A: Pearson residuals are obtained by dividing the each observation's raw residual by the square root of the corresponding variance. The idea is to get something that has variance 1, approximately. In your example, try this;
set.seed(3141)
x1 <- rnorm(100)
x2 <- rnorm(100)
y <- rbinom(100, 1, 0.25)
glm1 <- glm(y~x1+x2, family=binomial)
f1 <- fitted(glm1) # the fitted probability of y=1, for each observation
plot( residuals(glm1, "pearson"), (y-f1)/sqrt(f1*(1-f1)))

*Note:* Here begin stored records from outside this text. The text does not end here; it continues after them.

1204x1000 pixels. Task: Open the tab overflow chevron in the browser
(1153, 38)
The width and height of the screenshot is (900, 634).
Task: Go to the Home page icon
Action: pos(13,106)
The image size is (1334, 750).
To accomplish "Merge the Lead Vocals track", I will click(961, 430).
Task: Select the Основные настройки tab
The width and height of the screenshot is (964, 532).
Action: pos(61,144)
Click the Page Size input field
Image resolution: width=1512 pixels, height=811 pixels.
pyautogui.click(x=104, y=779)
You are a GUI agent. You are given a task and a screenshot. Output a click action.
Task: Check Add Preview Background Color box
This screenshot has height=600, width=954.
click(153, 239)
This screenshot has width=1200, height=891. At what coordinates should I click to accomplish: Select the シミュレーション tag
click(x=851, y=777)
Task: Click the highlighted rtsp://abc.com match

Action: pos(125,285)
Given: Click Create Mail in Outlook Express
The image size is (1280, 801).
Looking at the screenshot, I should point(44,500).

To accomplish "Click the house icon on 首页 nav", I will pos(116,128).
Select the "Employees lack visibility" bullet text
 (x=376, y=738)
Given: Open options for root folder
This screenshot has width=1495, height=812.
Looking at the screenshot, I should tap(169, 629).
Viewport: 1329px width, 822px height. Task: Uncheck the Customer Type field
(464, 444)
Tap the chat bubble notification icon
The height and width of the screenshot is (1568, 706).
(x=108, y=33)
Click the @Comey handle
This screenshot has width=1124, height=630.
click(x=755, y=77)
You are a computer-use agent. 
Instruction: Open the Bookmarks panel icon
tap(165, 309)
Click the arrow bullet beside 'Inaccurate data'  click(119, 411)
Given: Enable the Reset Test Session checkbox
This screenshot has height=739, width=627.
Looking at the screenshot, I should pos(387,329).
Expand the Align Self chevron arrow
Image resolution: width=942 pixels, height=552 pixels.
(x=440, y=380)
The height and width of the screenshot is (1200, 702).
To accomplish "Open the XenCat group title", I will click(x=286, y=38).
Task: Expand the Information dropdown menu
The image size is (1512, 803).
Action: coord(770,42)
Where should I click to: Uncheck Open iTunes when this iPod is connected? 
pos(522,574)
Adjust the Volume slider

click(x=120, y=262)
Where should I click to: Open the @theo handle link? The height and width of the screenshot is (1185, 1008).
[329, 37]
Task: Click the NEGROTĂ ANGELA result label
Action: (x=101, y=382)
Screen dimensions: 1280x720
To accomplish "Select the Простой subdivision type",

abline(0,1)        # they match

The 'gap' occurs because the residuals where $Y=1$ are on one side, and those with $Y=0$ are on the other. Standardized residuals are a different animal; they divide by the estimated standard deviation of the residual; you can obtain them in R using rstandard(), though for non-linear GLMs it uses a linear approximation in the calculation.
NB residuals of any form tend not to be terribly helpful in logistic regression. With independent binary data, the only real concern is whether we've specified the mean correctly - and with modest sample sizes, plots of residuals typically provide little power to assess that.